**SUPPLIED INFORMATION:**
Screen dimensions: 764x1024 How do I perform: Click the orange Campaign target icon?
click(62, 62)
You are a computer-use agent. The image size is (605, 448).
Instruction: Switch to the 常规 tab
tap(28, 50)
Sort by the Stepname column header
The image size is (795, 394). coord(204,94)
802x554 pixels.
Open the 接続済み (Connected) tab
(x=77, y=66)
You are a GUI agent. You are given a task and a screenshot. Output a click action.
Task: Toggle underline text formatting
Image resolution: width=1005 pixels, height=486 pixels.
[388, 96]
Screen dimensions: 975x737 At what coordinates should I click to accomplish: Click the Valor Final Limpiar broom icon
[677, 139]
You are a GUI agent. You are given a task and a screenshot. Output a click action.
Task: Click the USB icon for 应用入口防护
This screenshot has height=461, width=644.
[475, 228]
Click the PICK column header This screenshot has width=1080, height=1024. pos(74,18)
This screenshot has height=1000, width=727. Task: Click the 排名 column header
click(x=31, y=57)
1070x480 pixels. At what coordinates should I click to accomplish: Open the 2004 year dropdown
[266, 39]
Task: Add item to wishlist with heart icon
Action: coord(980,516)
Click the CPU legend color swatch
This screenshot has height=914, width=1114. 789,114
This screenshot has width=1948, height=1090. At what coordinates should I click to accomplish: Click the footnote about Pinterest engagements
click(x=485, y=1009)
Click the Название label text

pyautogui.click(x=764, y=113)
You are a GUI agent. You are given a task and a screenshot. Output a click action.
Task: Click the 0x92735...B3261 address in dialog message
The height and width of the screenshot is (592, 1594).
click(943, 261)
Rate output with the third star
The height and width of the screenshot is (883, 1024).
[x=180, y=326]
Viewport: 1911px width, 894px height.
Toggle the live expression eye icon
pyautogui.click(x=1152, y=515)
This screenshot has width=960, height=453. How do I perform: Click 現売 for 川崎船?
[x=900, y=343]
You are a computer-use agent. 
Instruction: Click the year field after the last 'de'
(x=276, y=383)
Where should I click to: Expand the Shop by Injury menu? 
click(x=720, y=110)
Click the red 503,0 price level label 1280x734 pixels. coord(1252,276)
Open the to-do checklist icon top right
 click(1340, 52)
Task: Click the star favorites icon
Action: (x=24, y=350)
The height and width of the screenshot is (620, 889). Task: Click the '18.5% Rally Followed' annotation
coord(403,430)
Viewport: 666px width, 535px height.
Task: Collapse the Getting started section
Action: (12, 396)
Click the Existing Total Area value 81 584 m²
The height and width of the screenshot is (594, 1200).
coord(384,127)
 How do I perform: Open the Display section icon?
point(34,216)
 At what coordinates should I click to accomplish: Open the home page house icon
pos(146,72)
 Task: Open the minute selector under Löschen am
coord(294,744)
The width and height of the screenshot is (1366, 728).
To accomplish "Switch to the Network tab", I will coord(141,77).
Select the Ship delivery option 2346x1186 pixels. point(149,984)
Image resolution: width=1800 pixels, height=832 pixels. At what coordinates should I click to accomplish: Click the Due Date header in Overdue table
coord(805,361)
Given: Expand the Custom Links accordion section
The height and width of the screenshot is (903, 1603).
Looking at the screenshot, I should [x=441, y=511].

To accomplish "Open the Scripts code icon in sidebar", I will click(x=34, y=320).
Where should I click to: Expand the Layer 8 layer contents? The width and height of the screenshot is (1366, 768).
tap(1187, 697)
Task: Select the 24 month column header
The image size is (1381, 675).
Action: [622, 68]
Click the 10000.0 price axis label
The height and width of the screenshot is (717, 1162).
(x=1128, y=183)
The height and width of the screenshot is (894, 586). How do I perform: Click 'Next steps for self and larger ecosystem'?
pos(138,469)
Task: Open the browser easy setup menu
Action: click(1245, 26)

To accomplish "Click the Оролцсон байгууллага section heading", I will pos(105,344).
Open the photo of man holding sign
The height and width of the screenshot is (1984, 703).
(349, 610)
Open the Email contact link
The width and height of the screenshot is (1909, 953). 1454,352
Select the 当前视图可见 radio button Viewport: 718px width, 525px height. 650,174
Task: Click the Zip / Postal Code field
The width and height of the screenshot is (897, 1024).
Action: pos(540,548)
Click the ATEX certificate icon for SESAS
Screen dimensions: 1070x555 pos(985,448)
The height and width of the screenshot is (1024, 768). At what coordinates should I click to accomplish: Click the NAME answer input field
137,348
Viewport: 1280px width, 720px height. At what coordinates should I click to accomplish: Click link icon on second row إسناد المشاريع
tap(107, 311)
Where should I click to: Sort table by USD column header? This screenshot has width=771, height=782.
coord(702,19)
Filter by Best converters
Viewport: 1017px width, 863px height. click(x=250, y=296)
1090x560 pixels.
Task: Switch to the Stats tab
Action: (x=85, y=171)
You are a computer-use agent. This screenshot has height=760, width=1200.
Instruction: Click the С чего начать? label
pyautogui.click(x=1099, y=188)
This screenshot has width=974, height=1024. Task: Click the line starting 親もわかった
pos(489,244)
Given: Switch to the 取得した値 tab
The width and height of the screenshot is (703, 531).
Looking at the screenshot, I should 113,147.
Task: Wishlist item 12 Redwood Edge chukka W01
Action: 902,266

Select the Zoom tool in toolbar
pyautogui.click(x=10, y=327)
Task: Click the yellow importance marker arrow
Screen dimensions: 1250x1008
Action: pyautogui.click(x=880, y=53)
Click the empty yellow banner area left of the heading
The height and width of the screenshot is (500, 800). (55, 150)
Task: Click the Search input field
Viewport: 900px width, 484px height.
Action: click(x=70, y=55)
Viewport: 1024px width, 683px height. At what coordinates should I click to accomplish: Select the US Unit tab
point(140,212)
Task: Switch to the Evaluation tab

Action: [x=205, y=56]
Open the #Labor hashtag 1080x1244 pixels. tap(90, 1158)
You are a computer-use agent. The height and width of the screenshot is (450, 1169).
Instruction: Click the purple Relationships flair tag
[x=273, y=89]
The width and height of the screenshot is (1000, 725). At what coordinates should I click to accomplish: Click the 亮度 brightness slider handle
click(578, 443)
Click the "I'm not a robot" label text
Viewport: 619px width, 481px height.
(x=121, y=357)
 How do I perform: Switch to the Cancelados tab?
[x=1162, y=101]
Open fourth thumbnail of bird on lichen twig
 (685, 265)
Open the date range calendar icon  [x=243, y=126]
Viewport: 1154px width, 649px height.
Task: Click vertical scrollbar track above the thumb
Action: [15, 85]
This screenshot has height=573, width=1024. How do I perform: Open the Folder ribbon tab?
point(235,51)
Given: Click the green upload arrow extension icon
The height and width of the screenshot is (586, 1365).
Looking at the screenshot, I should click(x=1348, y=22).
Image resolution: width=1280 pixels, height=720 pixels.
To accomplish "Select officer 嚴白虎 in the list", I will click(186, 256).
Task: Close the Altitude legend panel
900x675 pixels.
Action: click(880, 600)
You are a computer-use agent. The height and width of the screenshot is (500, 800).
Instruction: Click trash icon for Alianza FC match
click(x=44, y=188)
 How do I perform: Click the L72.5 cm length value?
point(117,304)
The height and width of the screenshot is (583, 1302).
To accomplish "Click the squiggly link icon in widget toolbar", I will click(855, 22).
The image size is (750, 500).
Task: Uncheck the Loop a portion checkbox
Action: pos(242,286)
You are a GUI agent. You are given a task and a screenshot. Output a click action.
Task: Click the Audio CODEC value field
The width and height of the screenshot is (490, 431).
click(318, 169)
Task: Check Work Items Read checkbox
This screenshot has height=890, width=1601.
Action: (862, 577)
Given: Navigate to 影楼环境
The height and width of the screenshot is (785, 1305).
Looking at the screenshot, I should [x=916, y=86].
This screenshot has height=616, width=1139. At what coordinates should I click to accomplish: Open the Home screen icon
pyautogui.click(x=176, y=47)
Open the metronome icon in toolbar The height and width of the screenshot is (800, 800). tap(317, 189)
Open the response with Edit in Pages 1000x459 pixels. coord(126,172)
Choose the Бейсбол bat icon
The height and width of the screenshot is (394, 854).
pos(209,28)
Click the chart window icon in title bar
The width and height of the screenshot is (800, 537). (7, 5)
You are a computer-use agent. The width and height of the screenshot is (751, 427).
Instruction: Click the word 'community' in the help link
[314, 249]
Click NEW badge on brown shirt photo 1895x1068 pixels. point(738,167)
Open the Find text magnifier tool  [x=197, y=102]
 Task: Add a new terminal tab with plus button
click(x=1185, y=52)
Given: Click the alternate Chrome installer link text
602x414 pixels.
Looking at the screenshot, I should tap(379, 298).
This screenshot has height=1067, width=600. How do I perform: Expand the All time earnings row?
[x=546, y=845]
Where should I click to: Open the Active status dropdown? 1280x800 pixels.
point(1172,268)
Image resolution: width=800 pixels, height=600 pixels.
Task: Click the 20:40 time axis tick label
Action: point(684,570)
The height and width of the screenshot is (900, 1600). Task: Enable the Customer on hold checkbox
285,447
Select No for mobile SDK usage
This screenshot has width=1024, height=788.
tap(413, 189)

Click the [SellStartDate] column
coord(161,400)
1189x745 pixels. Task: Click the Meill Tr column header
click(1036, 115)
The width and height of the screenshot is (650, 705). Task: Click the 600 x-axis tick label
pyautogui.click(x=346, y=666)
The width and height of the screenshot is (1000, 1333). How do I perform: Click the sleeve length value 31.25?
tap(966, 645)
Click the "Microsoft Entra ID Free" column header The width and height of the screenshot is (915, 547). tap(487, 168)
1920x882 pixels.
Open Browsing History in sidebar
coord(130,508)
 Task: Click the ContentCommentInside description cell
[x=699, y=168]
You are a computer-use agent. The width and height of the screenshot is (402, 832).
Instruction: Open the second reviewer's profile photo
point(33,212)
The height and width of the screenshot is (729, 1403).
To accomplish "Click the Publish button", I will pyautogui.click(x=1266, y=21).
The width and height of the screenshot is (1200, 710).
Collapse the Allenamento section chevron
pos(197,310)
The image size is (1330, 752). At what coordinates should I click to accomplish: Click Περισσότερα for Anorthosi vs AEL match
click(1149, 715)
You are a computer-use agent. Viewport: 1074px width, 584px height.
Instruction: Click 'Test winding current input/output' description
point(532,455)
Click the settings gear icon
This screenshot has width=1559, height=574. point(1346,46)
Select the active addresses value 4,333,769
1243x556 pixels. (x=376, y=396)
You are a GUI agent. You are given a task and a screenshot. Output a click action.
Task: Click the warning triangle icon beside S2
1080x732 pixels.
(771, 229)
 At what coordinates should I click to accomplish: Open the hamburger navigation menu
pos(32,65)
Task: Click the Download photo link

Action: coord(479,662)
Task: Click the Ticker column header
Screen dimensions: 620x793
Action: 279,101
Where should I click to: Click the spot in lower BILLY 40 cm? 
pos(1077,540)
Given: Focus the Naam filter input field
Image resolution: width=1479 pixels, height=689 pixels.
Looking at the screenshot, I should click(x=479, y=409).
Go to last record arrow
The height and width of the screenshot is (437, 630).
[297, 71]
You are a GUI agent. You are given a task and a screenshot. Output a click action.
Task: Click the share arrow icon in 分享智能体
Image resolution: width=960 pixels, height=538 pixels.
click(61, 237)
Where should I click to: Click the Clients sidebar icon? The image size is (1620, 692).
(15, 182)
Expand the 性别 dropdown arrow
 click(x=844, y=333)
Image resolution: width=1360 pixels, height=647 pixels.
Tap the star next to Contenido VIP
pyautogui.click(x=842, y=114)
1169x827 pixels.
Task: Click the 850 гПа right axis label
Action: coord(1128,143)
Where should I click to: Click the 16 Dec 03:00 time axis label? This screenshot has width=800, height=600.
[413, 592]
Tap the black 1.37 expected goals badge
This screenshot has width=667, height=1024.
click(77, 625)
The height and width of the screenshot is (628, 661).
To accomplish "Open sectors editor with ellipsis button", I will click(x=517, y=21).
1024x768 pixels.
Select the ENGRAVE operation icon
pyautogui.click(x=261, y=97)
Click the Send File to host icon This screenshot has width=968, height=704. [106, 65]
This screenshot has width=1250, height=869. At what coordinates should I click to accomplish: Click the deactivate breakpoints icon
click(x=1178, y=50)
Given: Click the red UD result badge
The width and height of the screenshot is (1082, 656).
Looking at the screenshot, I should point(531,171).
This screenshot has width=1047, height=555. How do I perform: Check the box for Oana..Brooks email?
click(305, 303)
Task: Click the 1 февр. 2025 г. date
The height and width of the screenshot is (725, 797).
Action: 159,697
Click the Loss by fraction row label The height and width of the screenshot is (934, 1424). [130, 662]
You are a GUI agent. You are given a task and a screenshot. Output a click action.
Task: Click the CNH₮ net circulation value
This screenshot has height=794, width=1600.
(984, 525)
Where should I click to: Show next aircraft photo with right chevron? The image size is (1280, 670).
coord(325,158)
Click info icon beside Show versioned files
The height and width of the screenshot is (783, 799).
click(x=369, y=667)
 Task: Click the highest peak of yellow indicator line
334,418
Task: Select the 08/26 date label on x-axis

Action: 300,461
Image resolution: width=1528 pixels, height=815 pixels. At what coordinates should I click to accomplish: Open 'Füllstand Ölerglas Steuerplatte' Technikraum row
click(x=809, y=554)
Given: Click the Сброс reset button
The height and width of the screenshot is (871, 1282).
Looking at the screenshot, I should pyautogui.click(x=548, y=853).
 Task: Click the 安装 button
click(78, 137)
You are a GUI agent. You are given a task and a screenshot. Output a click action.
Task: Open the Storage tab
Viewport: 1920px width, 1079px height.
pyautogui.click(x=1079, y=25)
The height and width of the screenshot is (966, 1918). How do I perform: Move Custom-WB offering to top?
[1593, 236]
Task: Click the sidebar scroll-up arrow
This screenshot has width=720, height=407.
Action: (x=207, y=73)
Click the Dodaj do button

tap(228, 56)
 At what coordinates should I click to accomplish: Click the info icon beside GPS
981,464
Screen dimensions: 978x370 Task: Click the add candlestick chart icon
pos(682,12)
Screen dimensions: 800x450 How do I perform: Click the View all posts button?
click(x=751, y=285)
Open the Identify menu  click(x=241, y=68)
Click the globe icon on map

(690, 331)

**PROBLEM STATEMENT:** The records above should be printed exactly, please, from the first line through the line containing "Task: Click the USB icon for 应用入口防护", with both ends kept and nothing past it.

**RESPONSE TO THIS TASK:**
Screen dimensions: 764x1024 How do I perform: Click the orange Campaign target icon?
click(62, 62)
You are a computer-use agent. The image size is (605, 448).
Instruction: Switch to the 常规 tab
tap(28, 50)
Sort by the Stepname column header
The image size is (795, 394). coord(204,94)
802x554 pixels.
Open the 接続済み (Connected) tab
(x=77, y=66)
You are a GUI agent. You are given a task and a screenshot. Output a click action.
Task: Toggle underline text formatting
Image resolution: width=1005 pixels, height=486 pixels.
[388, 96]
Screen dimensions: 975x737 At what coordinates should I click to accomplish: Click the Valor Final Limpiar broom icon
[677, 139]
You are a GUI agent. You are given a task and a screenshot. Output a click action.
Task: Click the USB icon for 应用入口防护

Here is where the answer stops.